General market news
- Rates remained largely unchanged last week. The 10-year U.S. Treasury opened this morning at 2.64 percent, while the 30-year opened at 2.98 percent. Rates moved higher on the long end of the curve at the beginning of the week, but these increases were offset by declines on Thursday and Friday.
- All three major U.S. indices were up by more than 2 percent last week, supported by talks of trade progress and a bounce in oil. U.S. and China trade once again grabbed headlines, as talks are set to continue this week and President Trump suggested pushing back the March tariff deadline. Additionally, U.S. retail sales declined 1.2 percent month-over-month, which showed unexpected softness in the data. This is worth monitoring going forward, as both the U.S. and China are testing the resilience of their economies before the potential March trade.
- West Texas Intermediate crude was up more than 5 percent on the week, making energy the top-performing sector. This was followed by industrials and materials. The top underperformers were utilities, REITs, and communication services.
- Last week was relatively quiet on the economic update front, as there were only two major data releases. On Tuesday, the Institute for Supply Management Nonmanufacturing index declined by more than expected, falling to 56.7. This is still a level that indicates economic expansion.
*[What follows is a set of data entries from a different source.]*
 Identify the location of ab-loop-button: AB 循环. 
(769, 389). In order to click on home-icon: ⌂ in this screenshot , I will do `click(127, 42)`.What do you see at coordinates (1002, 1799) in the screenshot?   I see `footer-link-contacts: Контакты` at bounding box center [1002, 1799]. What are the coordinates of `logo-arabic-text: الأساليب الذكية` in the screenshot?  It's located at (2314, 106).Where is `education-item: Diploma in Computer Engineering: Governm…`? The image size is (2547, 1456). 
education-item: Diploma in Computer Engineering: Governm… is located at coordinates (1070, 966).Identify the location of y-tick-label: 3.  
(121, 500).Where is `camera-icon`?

- On Wednesday, the international trade report for November showed an unexpected decline in the trade deficit. This was driven by a larger decline in imports than exports, as U.S. firms stockpiled imports earlier in the year in anticipation of increased tariffs.
What to look forward to
This week will be relatively quiet on the economic update front, with only two major releases scheduled for the holiday-shortened week. On Wednesday, the minutes from the Federal Reserve’s (Fed’s) January meeting will be released. The Fed decided to keep rates unchanged in January, and the released statement removed language that spoke of future gradual rate hikes. This was a major change in the Fed’s policy, so economists are eager to see the discussions from the meeting.
On Thursday, December’s delayed durable goods orders are set to be released. Economists expect 1.7-percent growth in orders, driven by a large increase in aircraft orders for Boeing in December. The core index, which strips out volatile transportation orders, is expected to increase by a healthy 0.3 percent.